Studio album by Tombs
- Released: June 10, 2014
- Recorded: November 2013 – January 2014
- Studio: Mana Recording Studios St. Petersburg, FL
- Genre: Avant-garde metal, post-metal, black metal
- Length: 57:12
- Label: Relapse Records
- Producer: Erik Rutan

Tombs chronology
| Path of Totality (2011) | Savage Gold (2014) |  |

= Savage Gold =

Savage Gold is the third studio album from American metal band Tombs. It marks the groups first record to feature contributions from guitarist Garett Bussanick and bassist Ben Brand, as well as the first record to be produced by Erik Rutan.

Professional ratings
Aggregate scores
| Source | Rating |
| Metacritic | 76/100 |
Review scores
| Source | Rating |
| About.com |  |
| Exclaim! | 8 |
| Metalsucks |  |
| Pitchfork | 8.3 |
| Punknews.org |  |
| Revolver | 4/5 |
| Spin | 8 |

==Writing and composition==
Material for the record was written by principal songwriters Mike Hill and Andrew Hernandez II over the span of three years following the release of Path of Totality. Hill has characterized the material as "darker and more extreme" than Path of Totality. Hill also stated that the instrumental interactions for the record are "straightforward and a little dryer" compared to previous releases, with the intention of increasing the impact of the lyrics and music.

==Recording==
Recording was completed by producer Erik Rutan at Mana Recording Studios.
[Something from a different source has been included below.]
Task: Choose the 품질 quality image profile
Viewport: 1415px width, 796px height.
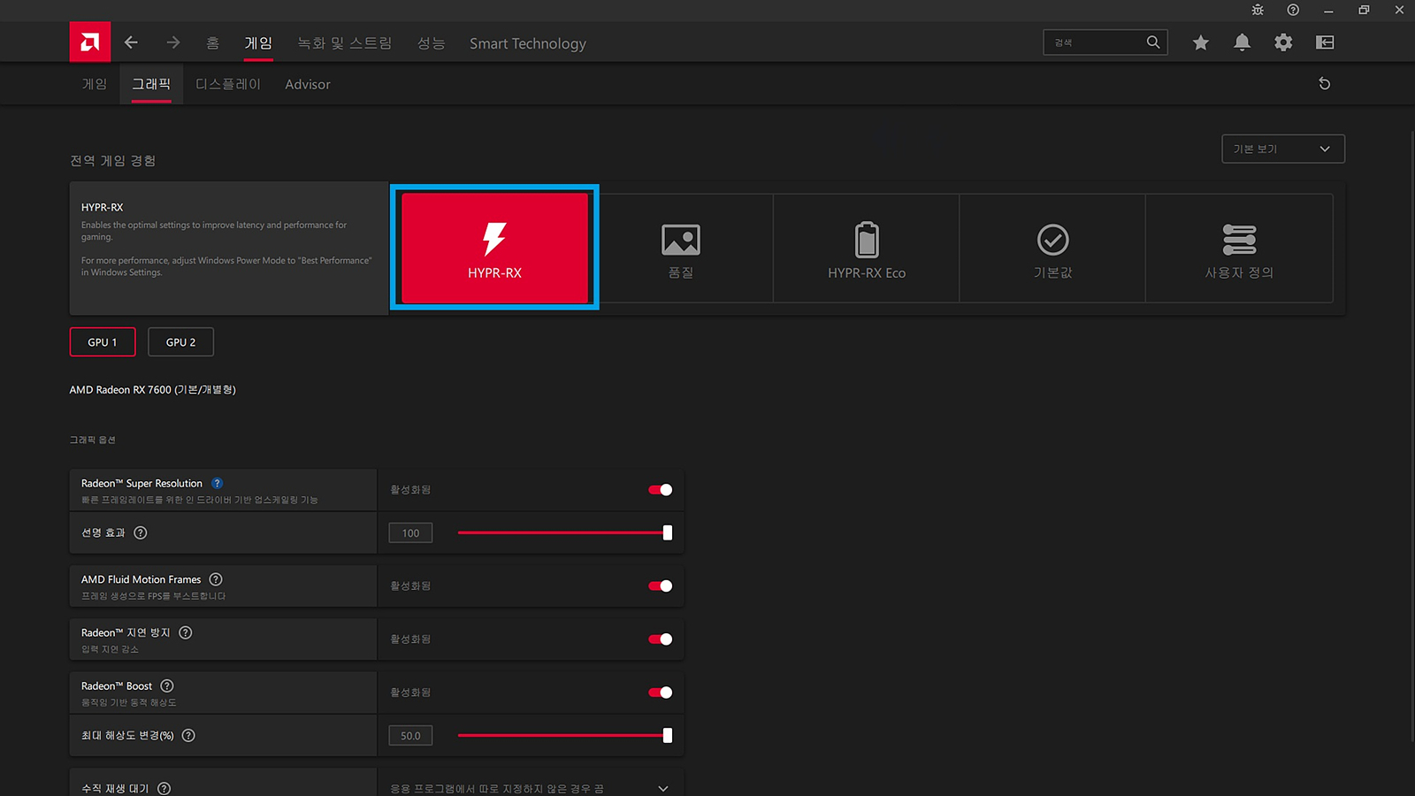Action: tap(680, 249)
Hill described the recording process as "grueling", but effective in reaching the intended result. Rutan was said to be primarily focused on the technical aspects of recording while the band focused entirely on the creative aspects of the music.

==Release and promotion==
The album will be released on June 10, 2014, through Relapse Records in CD, 2XLP, deluxe 2XLP, and digital download formats. The track "Edge of Darkness" was made available for streaming on April 22, 2014, and was subsequently given the "Best New Track" distinction by Pitchfork writer Grayson Currin. On May 5, 2014, the track "Deathtripper" was made available for streaming via The A.V. Club.

==Reception==
Thus far, the album has been unanimously praised by music critics. The aggregate review site Metacritic assigned an average score of 85 out of 100 to the album based on 4 reviews, indicating "Universal Acclaim".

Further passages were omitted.